Does that mean you need to find a way to write compelling long emails?  Not at all.

It depends on what the purpose of your email is.

It’s all in the headline

The first challenge for any email marketer is to get people to open the email so your first headline needs to be the subject line.  This is the ‘open me’ part – that subject line needs to capture the receiver’s attention and interest or intrigue them enough to click and open it.

However, it’s not the only headline you need.  There’s a second headline that comes at the top of the email that gives the reader more reason to actually read on.
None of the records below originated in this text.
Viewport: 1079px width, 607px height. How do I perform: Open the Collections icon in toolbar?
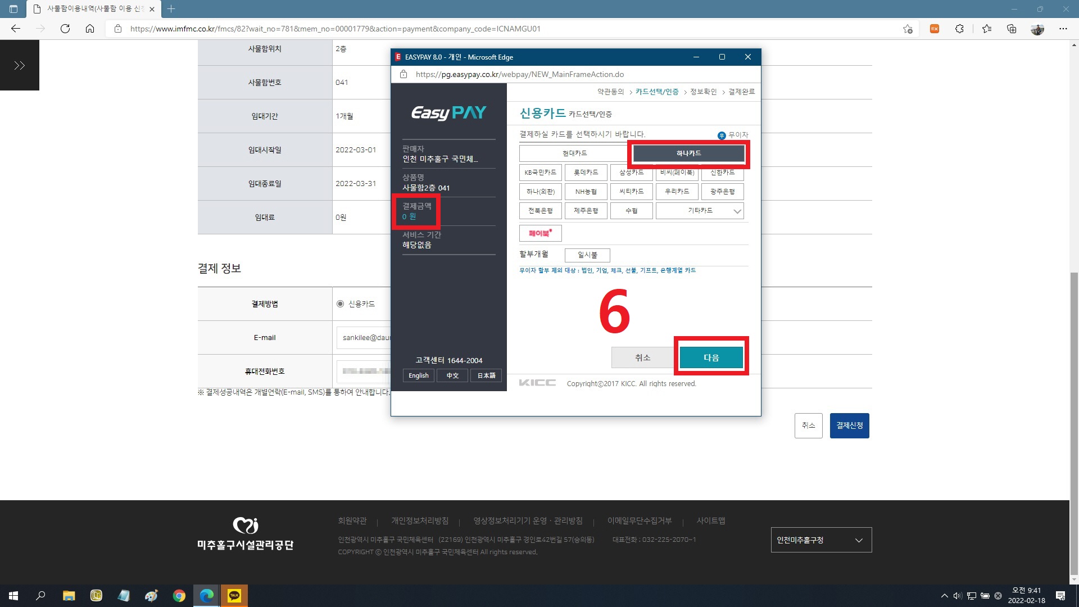pyautogui.click(x=1012, y=29)
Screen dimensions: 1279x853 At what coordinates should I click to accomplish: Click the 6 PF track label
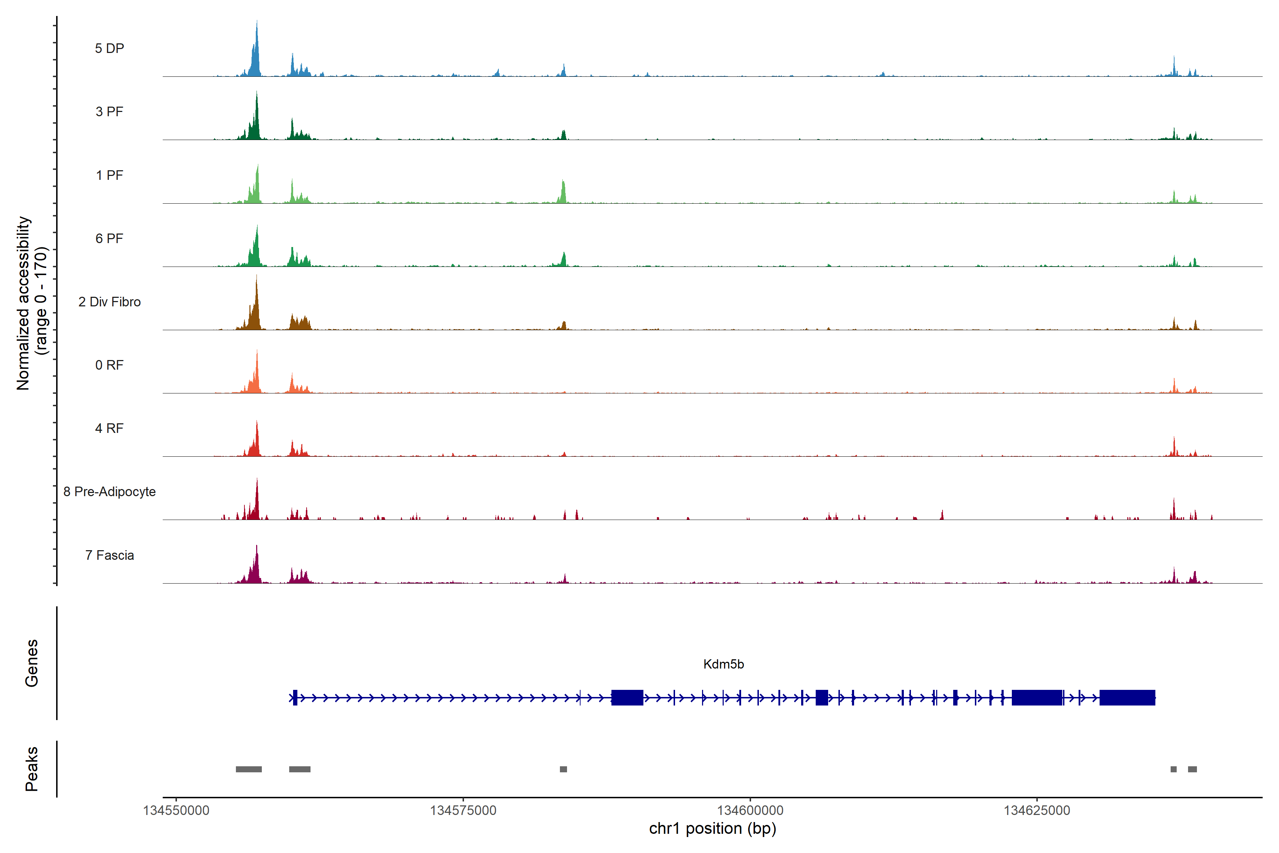tap(109, 238)
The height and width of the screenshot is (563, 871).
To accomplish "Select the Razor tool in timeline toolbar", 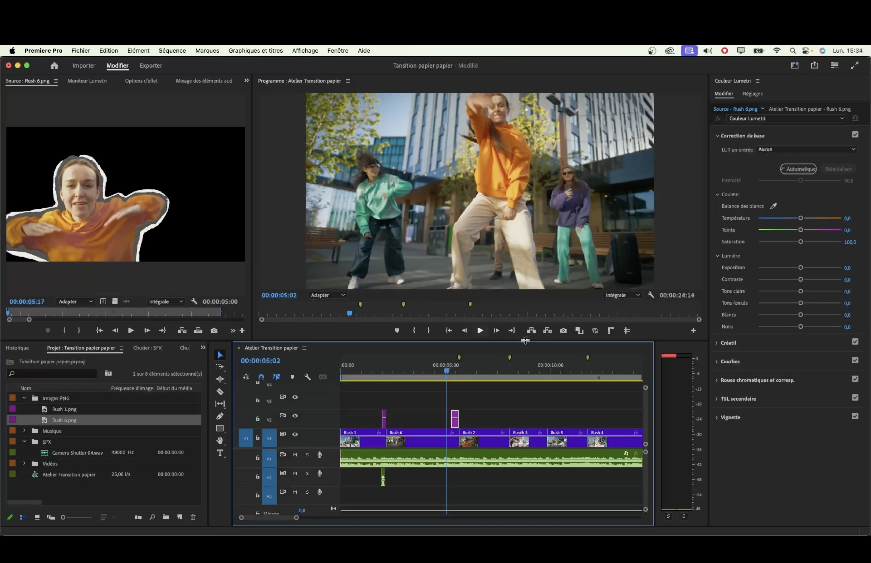I will [220, 392].
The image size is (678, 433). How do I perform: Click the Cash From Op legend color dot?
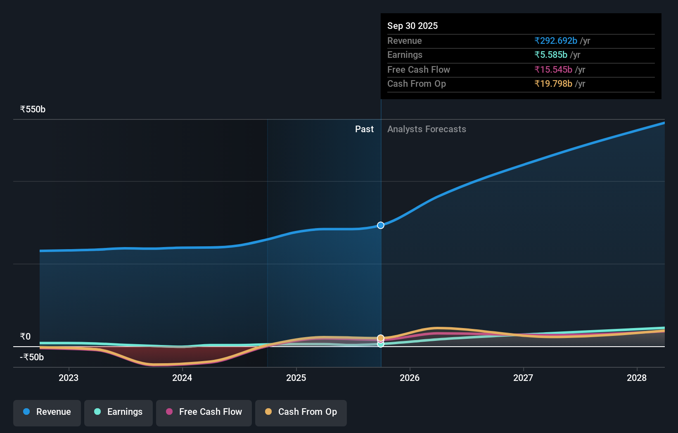(269, 412)
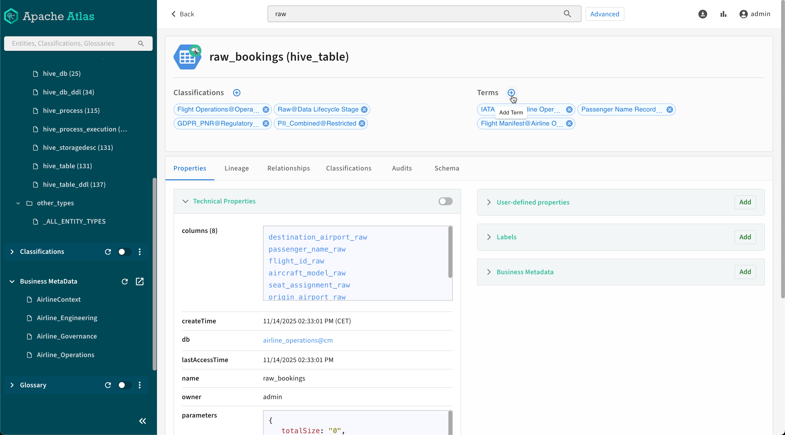Click the add classification plus icon
Viewport: 785px width, 435px height.
pos(236,93)
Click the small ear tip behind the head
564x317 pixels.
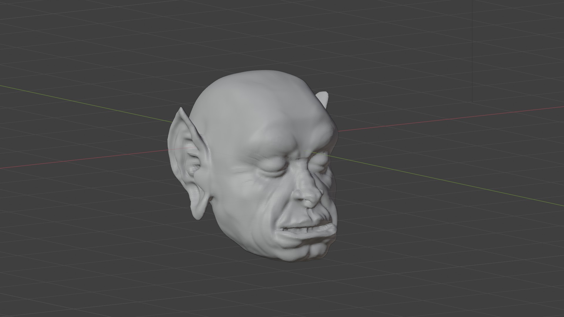323,97
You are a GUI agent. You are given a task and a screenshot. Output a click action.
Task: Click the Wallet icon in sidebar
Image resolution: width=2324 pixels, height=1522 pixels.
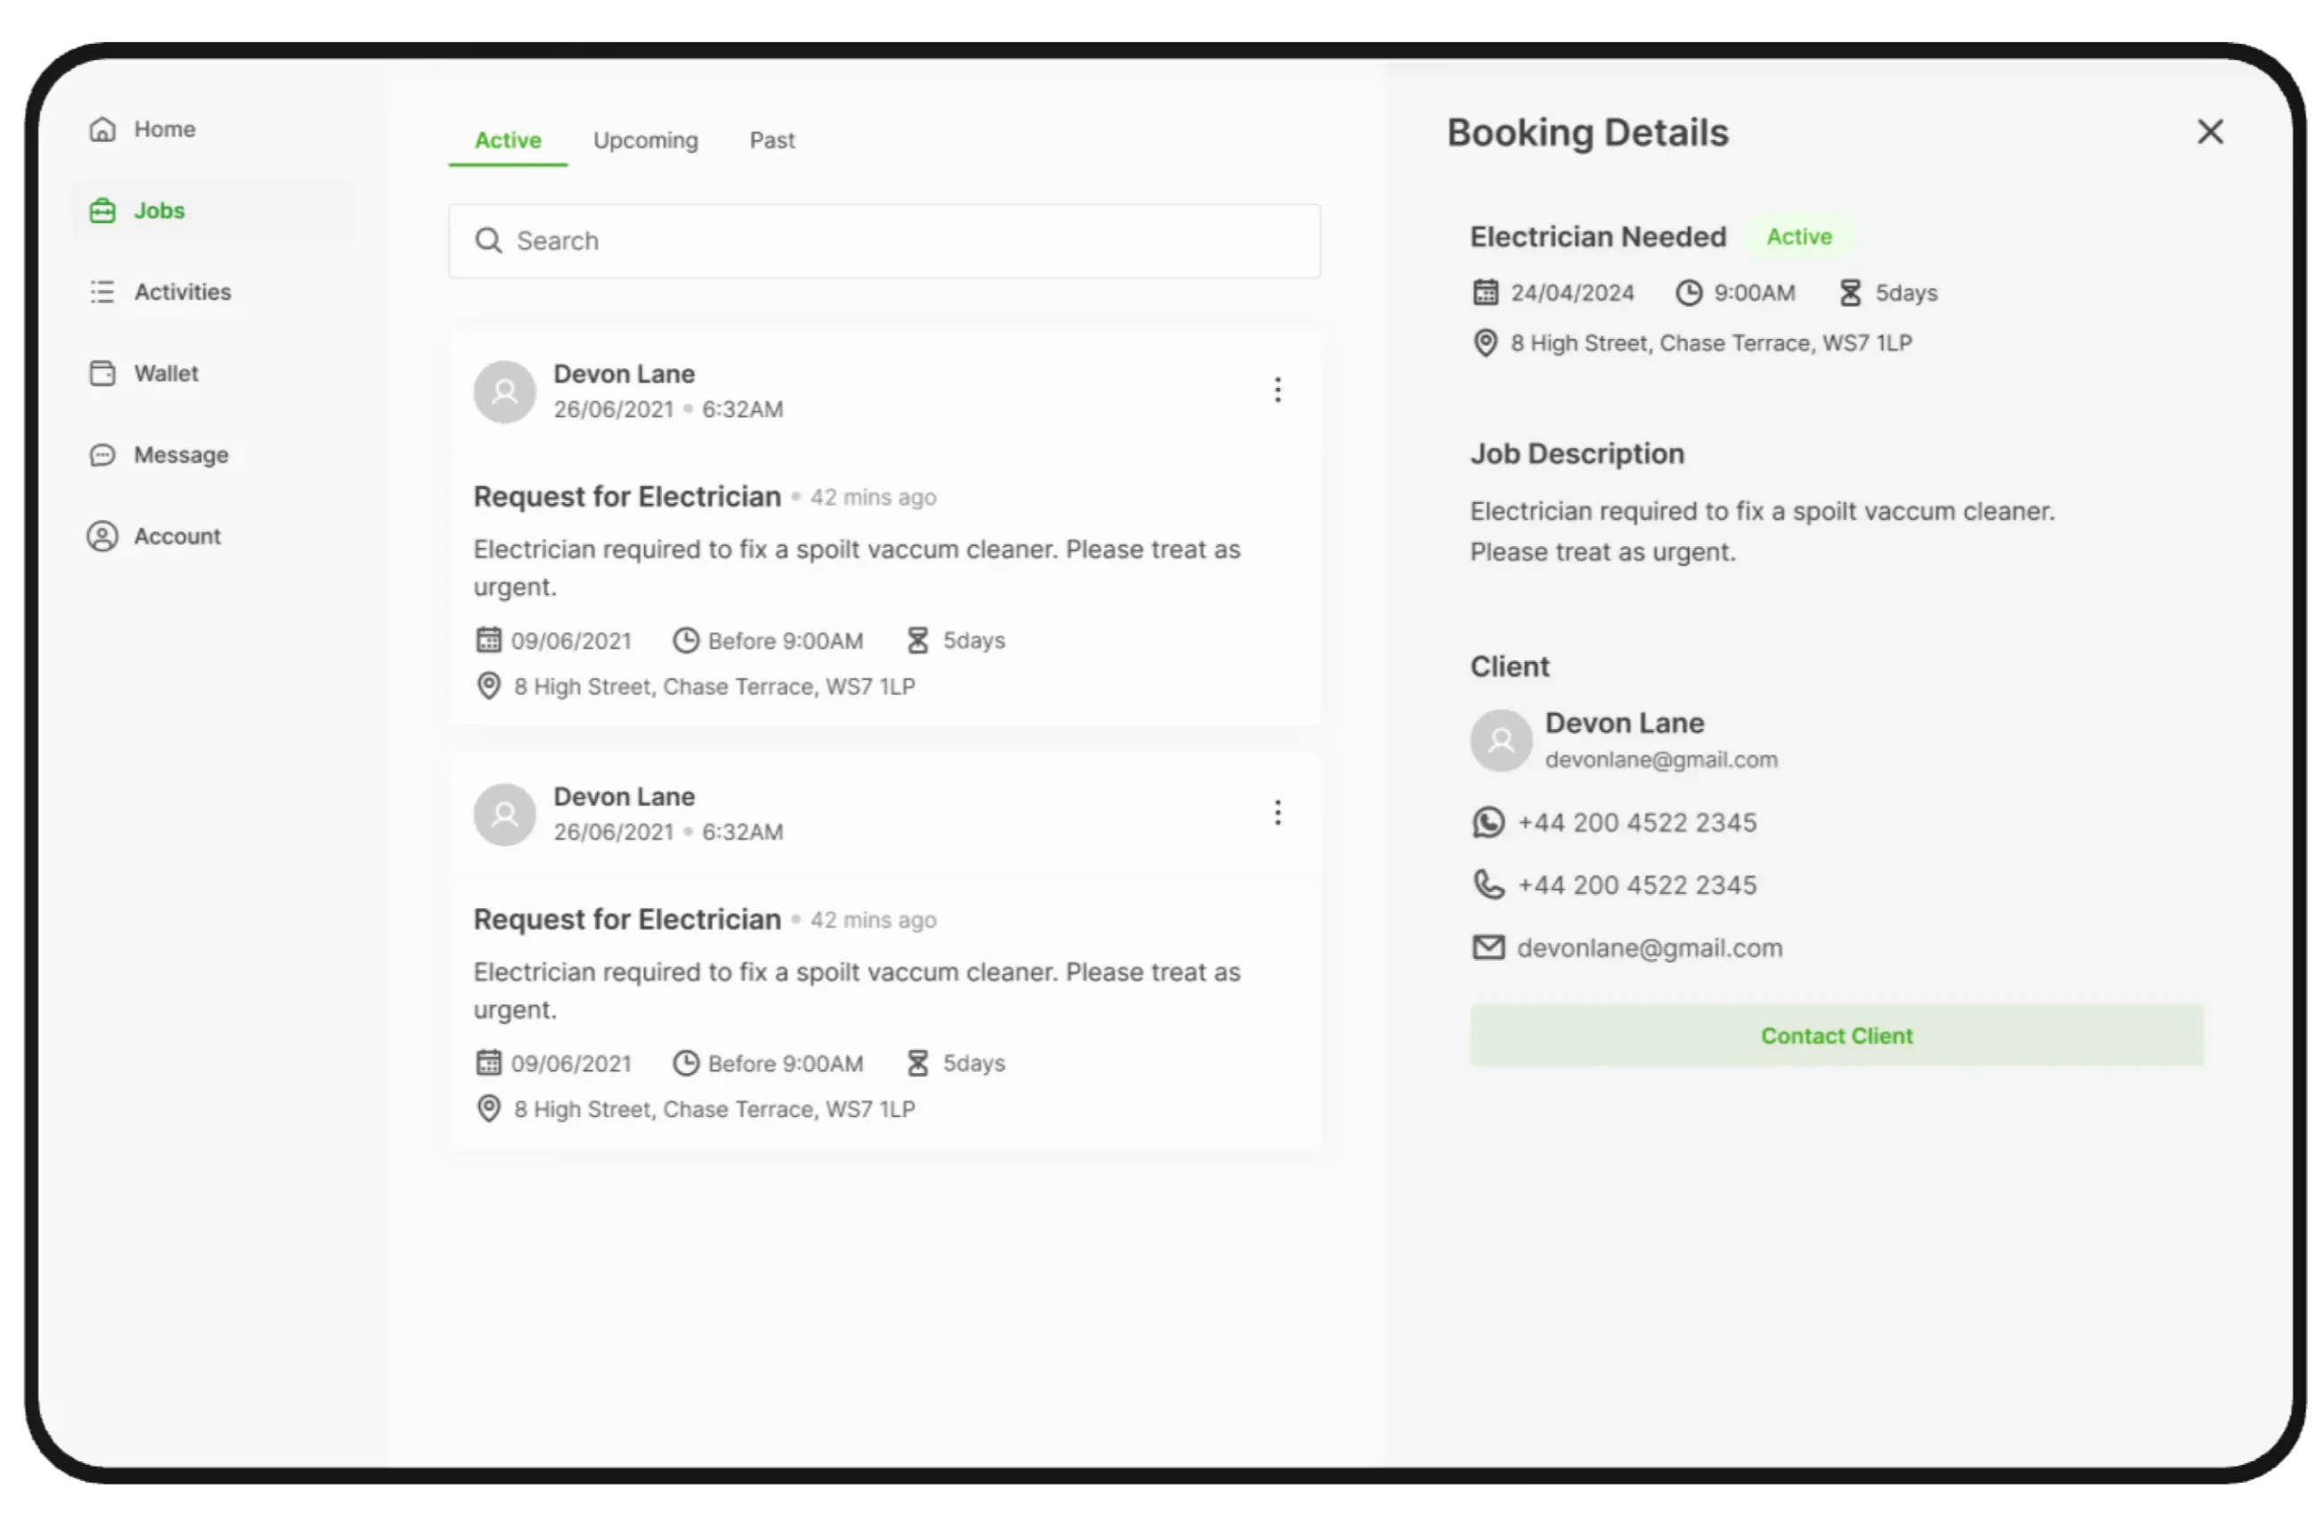point(103,373)
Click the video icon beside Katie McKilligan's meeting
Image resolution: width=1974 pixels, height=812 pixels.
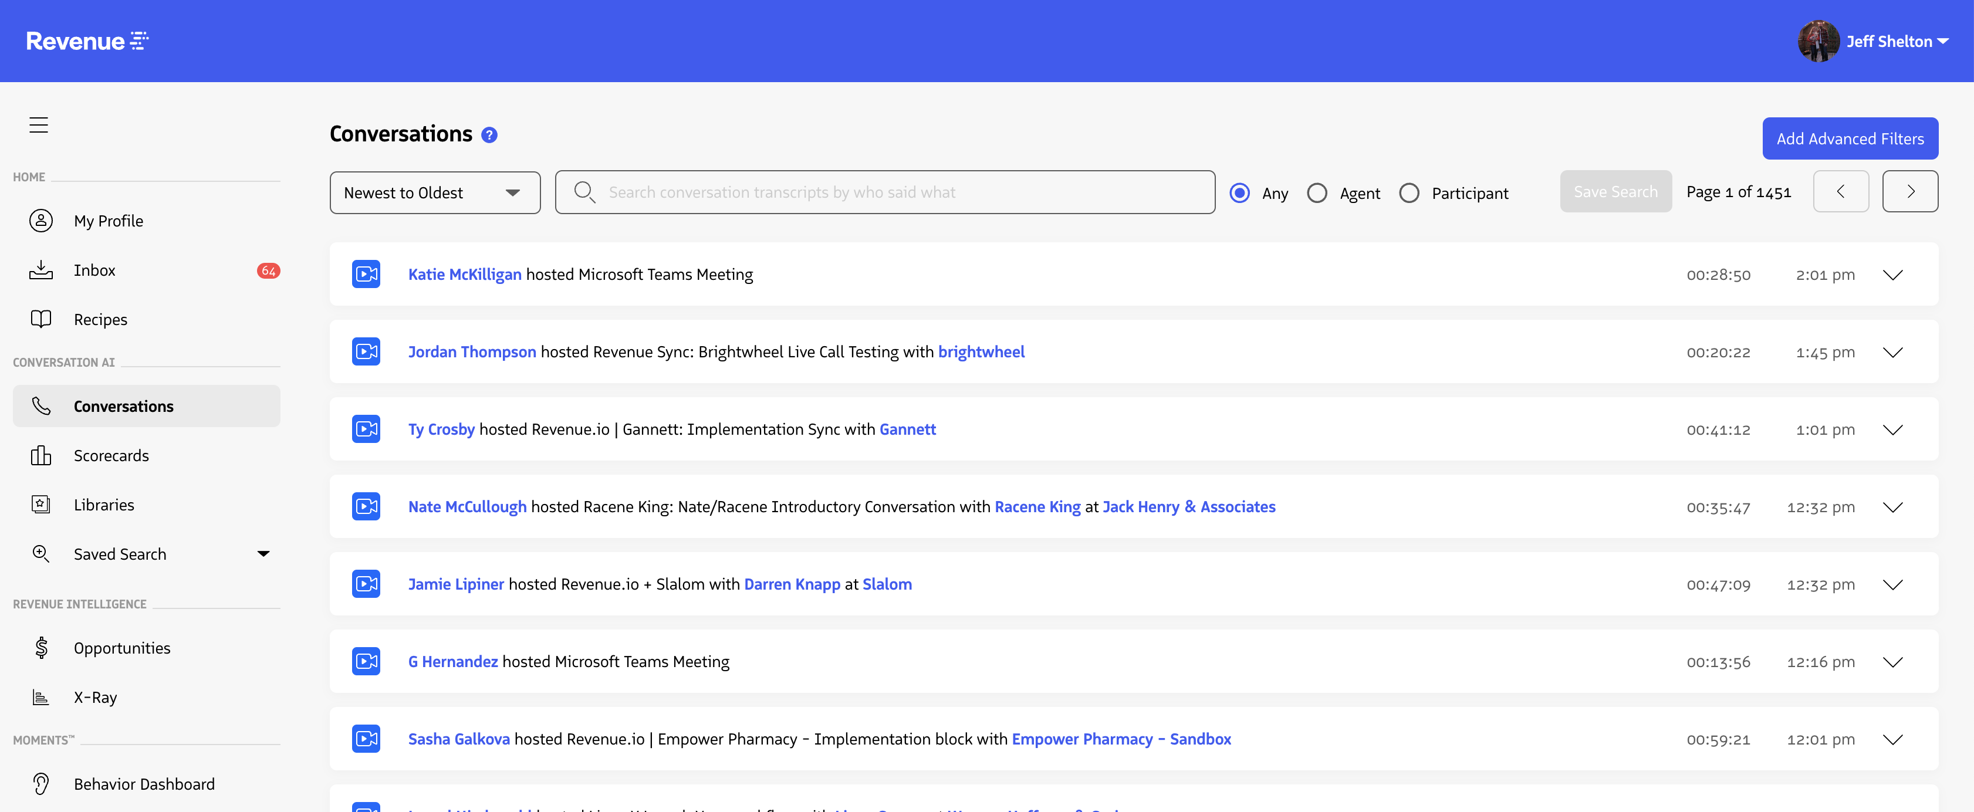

Peter Thomson advises that this second headline should tell people who it’s for and what’s in it for them.  So the second headline can be quite long and might be something like:

How small business owners can get 5 times more leads in half the time


Are you a dentist who wants to build your private practice by 30%?


The solution every coach needs to keep new clients coming all year round.

You get the idea.  This tells people that the message is for them and why they will benefit from reading on.

If your headline is on target, the rest of the email can be as long as it needs to be to elaborate on and explain the information in more detail.

Action stations

Not every email is to sell.  If the person you’re sending it to has already bought something, an email campaign may be intended to add value and enhance your reputation and memorability.

It may be that the person has signed up to your list via downloading of your lead magnet and you want to ensure they get maximum value.  Your email campaign may contain reminders to read and use the information in their original download – and also additional information of value.  If you’re smart you’ll also offer additional ‘paid-for’ value too – but the primary content will be more value-based.

If you’re promoting a product then a clear call to action is important, but try to add value too.  Companies like B&Q and HomeServe send out emails containing links to useful blogs full of tips and value, while also promoting whatever their current offer is at the same time.

This kind of value/promotion means fewer people will unsubscribe as they see the value – even if they’re not ready to buy right now.

This isn’t an opportunity to put a very long article – you can tease the value material and send people to your website to read the full article.  A one paragraph tip is often enough to add value and create that feeling of reciprocity in the reader.

Long or short?

My advice is to say what you have to say and then stop.  Don’t pad out your email with excess verbiage.  If you can say it in three lines – do.  Your reader will thank you for it – the rule of good writing is to keep it short and simple!